> Directions for this task: Among the lines below, how many have the string "empty" in them? Only the number is wanted.

> Dataset excerpts:
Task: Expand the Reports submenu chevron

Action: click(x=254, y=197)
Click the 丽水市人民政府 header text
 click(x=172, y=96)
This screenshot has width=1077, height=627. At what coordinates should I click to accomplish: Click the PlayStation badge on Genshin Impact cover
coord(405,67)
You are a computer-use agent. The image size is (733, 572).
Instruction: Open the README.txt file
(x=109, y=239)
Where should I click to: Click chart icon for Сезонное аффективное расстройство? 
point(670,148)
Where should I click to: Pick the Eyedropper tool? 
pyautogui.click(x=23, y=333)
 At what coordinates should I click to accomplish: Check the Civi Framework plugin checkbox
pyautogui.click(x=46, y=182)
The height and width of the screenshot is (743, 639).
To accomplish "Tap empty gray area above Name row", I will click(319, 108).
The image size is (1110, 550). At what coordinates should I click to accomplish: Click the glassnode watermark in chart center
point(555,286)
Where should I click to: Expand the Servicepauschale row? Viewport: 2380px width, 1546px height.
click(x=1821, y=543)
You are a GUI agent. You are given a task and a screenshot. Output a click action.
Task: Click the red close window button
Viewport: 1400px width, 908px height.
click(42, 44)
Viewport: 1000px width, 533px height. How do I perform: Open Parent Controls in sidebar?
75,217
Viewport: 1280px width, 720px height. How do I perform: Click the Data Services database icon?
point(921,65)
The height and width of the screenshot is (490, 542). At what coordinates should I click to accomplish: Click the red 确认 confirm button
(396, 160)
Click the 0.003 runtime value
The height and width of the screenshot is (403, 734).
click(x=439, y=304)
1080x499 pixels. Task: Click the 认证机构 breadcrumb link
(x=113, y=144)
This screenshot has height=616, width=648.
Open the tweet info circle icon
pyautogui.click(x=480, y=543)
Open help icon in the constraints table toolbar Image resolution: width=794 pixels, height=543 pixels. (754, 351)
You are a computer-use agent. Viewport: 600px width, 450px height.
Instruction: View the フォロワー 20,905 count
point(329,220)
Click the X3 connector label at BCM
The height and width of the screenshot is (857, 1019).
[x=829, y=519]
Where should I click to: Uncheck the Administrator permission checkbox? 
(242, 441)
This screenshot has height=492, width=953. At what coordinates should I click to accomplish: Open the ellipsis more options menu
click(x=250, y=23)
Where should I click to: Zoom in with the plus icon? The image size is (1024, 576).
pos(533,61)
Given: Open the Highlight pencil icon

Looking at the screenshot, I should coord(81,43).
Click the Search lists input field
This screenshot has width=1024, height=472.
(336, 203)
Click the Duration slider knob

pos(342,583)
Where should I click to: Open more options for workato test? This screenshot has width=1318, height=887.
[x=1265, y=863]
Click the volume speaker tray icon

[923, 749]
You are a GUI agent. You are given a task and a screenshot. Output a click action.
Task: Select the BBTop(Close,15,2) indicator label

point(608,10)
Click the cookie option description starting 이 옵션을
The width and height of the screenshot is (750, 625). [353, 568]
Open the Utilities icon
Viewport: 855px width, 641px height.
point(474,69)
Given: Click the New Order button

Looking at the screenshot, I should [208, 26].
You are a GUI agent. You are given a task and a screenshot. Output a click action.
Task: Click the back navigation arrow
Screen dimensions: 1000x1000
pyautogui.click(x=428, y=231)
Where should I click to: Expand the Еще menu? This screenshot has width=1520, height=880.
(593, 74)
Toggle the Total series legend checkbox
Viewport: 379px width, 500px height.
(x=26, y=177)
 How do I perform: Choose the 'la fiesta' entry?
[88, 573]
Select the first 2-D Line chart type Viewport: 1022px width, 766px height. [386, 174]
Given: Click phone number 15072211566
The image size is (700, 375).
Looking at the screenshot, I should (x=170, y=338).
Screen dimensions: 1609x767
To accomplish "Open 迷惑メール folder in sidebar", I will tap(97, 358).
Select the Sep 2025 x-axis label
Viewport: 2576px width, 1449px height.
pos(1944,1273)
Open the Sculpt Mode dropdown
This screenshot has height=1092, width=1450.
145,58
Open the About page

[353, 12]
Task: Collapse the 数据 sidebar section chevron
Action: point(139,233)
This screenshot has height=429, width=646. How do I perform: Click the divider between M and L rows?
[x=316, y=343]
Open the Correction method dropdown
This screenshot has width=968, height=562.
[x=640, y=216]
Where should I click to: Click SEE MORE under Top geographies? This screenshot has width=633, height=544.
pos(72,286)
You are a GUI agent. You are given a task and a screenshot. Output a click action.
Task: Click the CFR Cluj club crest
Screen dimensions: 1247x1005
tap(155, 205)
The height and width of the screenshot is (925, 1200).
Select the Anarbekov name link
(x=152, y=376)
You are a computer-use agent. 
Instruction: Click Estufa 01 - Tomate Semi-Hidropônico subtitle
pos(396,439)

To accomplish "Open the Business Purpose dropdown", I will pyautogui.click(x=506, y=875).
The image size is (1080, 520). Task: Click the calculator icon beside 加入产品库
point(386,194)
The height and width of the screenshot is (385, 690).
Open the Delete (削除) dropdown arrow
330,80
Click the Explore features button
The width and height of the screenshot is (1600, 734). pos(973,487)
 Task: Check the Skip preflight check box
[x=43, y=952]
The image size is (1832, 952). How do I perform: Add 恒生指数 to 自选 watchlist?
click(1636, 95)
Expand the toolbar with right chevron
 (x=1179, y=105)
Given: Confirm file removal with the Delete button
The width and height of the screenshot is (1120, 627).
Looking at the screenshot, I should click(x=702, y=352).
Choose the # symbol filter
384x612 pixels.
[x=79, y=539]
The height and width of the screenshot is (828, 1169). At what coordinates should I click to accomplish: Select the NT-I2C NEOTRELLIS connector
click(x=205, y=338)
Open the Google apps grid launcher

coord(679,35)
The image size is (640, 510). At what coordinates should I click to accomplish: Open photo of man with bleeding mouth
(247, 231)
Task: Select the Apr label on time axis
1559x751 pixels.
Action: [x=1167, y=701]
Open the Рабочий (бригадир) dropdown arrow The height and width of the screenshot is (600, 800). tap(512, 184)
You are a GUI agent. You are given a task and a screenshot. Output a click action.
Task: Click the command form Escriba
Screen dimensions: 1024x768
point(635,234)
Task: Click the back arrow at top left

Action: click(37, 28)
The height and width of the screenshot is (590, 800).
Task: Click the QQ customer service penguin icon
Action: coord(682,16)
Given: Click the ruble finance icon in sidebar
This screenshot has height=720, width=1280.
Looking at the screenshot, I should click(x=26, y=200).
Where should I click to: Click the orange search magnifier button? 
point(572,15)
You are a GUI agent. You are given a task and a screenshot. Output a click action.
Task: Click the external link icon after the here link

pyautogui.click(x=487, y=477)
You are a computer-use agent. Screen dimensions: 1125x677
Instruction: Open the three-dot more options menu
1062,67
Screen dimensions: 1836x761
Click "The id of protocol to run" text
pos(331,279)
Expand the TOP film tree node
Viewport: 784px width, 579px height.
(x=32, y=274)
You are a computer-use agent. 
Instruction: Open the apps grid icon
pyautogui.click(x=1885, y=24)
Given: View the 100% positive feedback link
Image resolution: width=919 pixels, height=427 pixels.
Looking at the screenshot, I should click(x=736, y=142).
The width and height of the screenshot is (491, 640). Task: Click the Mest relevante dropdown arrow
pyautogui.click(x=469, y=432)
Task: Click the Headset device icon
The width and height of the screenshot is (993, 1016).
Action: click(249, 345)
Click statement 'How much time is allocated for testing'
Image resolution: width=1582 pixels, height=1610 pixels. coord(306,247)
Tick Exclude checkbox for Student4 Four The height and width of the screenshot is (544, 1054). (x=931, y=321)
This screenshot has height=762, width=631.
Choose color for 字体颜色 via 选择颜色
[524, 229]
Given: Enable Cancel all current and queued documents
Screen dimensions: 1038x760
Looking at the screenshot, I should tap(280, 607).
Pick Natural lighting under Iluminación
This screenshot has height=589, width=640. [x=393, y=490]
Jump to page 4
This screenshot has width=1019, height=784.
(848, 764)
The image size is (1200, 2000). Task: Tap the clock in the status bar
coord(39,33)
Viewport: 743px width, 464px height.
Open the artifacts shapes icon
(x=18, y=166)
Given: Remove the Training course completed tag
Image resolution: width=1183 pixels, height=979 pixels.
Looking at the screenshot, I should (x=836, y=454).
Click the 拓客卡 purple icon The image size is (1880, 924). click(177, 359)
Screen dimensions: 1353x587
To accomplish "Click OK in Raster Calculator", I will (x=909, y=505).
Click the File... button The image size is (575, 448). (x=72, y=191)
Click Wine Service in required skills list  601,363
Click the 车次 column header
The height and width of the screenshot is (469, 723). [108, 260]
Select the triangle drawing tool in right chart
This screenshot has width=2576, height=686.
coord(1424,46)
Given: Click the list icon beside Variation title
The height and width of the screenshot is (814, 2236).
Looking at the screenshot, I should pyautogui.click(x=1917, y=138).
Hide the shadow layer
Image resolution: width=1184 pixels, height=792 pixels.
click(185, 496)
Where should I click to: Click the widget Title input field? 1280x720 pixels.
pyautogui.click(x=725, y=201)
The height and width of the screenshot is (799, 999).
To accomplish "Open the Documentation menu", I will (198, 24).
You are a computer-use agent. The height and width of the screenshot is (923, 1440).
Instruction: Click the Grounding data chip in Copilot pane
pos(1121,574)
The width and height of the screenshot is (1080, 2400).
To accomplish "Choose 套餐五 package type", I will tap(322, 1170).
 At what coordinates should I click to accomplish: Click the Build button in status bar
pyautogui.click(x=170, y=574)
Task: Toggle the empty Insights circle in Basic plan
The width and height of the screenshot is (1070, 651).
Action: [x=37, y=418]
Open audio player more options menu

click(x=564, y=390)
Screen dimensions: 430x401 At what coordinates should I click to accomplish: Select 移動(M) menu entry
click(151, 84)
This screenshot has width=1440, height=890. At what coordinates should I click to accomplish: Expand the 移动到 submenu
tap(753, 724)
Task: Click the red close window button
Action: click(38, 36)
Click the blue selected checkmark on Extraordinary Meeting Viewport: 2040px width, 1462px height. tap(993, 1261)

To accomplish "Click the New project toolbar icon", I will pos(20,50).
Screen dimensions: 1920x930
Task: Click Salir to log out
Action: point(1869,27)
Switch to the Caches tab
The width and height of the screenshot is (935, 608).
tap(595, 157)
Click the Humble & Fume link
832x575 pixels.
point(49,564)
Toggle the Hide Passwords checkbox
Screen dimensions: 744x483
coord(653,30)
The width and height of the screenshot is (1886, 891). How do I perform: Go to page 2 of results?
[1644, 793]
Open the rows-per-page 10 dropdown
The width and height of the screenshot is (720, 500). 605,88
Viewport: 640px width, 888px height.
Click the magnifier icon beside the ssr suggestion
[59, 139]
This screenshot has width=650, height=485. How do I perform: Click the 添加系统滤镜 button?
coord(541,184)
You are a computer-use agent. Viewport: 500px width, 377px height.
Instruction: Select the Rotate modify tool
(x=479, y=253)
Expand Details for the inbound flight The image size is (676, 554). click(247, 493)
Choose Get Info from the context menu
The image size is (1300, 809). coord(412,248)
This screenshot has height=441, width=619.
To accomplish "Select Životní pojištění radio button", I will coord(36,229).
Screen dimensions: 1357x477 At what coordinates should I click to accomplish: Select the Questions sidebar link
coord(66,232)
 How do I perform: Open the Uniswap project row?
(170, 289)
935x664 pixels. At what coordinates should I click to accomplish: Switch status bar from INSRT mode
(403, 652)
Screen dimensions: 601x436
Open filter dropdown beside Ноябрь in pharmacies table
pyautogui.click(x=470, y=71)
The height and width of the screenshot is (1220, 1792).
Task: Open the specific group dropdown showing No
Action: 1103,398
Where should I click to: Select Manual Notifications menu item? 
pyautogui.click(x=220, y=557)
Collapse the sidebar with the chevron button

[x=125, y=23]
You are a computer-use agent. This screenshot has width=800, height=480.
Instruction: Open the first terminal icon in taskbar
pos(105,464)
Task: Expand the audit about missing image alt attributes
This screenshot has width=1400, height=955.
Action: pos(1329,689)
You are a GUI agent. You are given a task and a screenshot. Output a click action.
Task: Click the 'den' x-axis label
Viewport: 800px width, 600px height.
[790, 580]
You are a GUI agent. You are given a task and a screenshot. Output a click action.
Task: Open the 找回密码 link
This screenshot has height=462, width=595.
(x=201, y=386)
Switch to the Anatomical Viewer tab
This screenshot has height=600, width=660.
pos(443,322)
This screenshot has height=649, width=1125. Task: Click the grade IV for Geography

> Written response: 2